An Employee Internal rules and regulations manual is also often referred as a HR Policy Manual. It supplements the employment contract given that the latter is normally a very brief document.
Under the Labour Code, all companies or organizations with more than ten (10) employees are required to have an Employee Internal rules and regulations manual.
The Employee Internal rules and regulations manual contain guidelines and policies of the employer’s business and how the employer’s business is to be conducted. It is an important communication tool between the employer and employees. It lays out the employer’s expectations, and describes what the employees can expect from the employee.
It also details procedures to be undertaken upon the occurrence of certain events e.g. sickness of employee, termination of the employment contract and the like.

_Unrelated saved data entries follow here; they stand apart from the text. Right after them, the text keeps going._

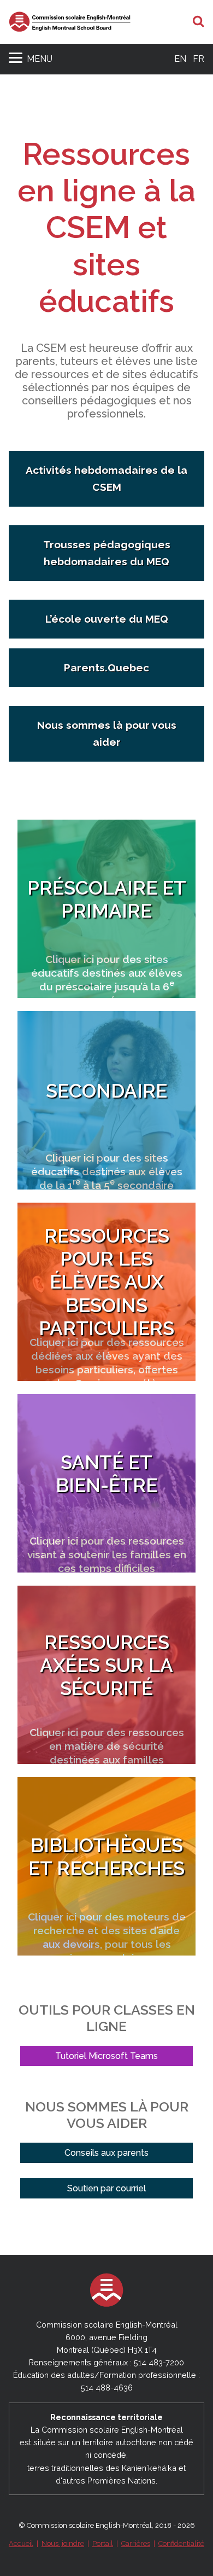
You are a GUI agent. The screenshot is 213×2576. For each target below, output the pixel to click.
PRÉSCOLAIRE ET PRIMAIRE (106, 899)
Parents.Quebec (106, 668)
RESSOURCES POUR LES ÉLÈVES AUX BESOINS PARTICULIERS (106, 1282)
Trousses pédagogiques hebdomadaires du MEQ (106, 552)
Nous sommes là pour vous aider (106, 733)
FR (198, 59)
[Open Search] (198, 22)
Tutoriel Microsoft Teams (106, 2056)
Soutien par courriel (106, 2188)
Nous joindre (63, 2543)
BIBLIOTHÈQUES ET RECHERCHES (106, 1856)
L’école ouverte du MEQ (106, 619)
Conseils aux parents (106, 2153)
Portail (102, 2543)
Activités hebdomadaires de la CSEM (106, 478)
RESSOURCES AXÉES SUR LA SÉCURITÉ (106, 1665)
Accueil (21, 2543)
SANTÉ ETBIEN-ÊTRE (106, 1473)
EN (180, 59)
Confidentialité (181, 2543)
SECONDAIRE (106, 1091)
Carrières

The manual should contain enough detail to avoid confusion, but not so much as to overwhelm. If there are some issues which are already adequately addressed in the employment contract it is not necessary to reproduce them in the same detail in the manual. Instead, offer a brief summary and refer to the other employment contract in the manual.
The actual policies or provisions in the manual vary from employer to employer, depending on the number of employees, and benefits offered but will ordinarily include provisions on; employer’s mission, recruitment, appointment, orientation, probation, training, supervision, dress code, working hours, salary, salary advances, bonuses and allowances, overtime, travel policy, equipment usage, anti-discrimination, confidentiality, performance reviews, staff representation, leave, discipline, termination, notice, sexual harassment, substance abuse, medical policy, maternity policy, health and safety at the workplace amongst other things.
As per the labour code, the internal rules and regulations ought to be written in Kinyarwanda and in at least one of the other two official languages i.e. English or French.
In order to avoid misunderstandings or misstatements which can create legal liabilities on the employer the language used in the manual should be simple and clear.
If the Internal rules are being drafted for the first time or changes are made to already existing rules, it is advisable to have them reviewed by a lawyer who is well versed with employment law or at the very least consult the labour code so that the internal rules are consistent with the labour law provisions.
As per the labour code, the internal rules and regulations become valid upon being approved by the employees’ representatives and displayed in a suitable and easily accessible place.
It is prudent to give each employee a copy upon hiring and have them sign for it on a form. This form should state that the employee received a copy of the manual, understands its provisions and agrees to abide them. A copy of this form should be given to the employee, and another kept in the employee’s file.
That way it creates a legally binding obligation upon the employee to respect the regulations and the employee can not later plead ignorance of them.